There is a project which I band my head on for some time and I'd like to hear if anyone of you faced such a task before and how they solve it:
I'm thinking of using machine learning to show people who enroll to my college their percentage chance of finishing each faculty based on different data we have on them. Now, by success, I mean how close the machine can classify the newcomer to a student who finished. Example of an output: faculty A:75%, B:80%, C:95%.
For the sake of simplicity, let's assume we have two variables: SAT and school GPA and my training data has "faculty" variable which can be A, B or C when A is considered the hardest faculty and C the easiest. In addition, I have the variable "status" which can be either "finished" or "dropped".
Now, at first I thought it is a simple multi-classification problem and wanted to use a Decision Tree, but here is the catch: a student can have success in several faculties (for example, he can finish both B and C with 100% chance) but the tree will give 50/50 to them both, which doesn't reflect the real percentage.
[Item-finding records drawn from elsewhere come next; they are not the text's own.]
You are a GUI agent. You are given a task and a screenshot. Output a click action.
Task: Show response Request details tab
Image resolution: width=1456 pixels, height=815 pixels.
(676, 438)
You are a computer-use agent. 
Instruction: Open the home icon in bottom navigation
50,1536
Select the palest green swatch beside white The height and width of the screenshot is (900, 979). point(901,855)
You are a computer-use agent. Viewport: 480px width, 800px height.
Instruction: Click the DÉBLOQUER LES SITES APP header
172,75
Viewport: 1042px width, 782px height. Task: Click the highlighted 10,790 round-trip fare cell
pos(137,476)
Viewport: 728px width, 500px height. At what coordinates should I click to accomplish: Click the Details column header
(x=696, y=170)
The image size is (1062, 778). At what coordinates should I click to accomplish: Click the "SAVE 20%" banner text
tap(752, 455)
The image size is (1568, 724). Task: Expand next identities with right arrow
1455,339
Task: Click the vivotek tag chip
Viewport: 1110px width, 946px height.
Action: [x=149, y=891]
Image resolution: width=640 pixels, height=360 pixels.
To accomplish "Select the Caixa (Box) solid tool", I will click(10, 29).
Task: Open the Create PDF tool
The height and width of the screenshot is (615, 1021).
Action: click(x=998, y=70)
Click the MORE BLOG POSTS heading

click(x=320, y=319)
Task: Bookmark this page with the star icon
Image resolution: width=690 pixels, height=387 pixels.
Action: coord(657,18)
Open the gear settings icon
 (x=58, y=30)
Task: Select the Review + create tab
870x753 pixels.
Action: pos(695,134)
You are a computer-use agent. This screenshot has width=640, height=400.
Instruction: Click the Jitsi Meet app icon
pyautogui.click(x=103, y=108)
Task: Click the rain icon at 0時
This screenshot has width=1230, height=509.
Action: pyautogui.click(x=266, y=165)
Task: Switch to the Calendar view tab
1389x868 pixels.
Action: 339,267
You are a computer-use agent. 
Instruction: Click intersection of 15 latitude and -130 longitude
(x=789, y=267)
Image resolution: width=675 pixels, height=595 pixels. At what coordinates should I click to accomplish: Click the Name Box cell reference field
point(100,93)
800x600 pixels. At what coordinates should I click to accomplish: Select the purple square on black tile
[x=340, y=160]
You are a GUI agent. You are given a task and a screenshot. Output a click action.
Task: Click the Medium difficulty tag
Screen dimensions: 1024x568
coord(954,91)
Then, I thought to move to one-vs-all Logistic Regression, using the three faculties and a fourth class which contains all the dropouts. However, what bugs me here is that students succeed of fail under different circumstances, for example, a student who dropped from faculty A, the hardest, has higher SAT and GPA than a student who succeeded in C thus classifying them all together feels wrong to me.
So far, the only logical solution I came up with is to run three binary Logistic Regressions for each faculty, which will learn to classify how likely a student will belong to those who succeeded. Then, to put each of my test students through those three and get the percentages I showed in the beginning.
Have I got it right or is all I wrote here a bunch of nonsense? Have I missed any better solutions to such situation?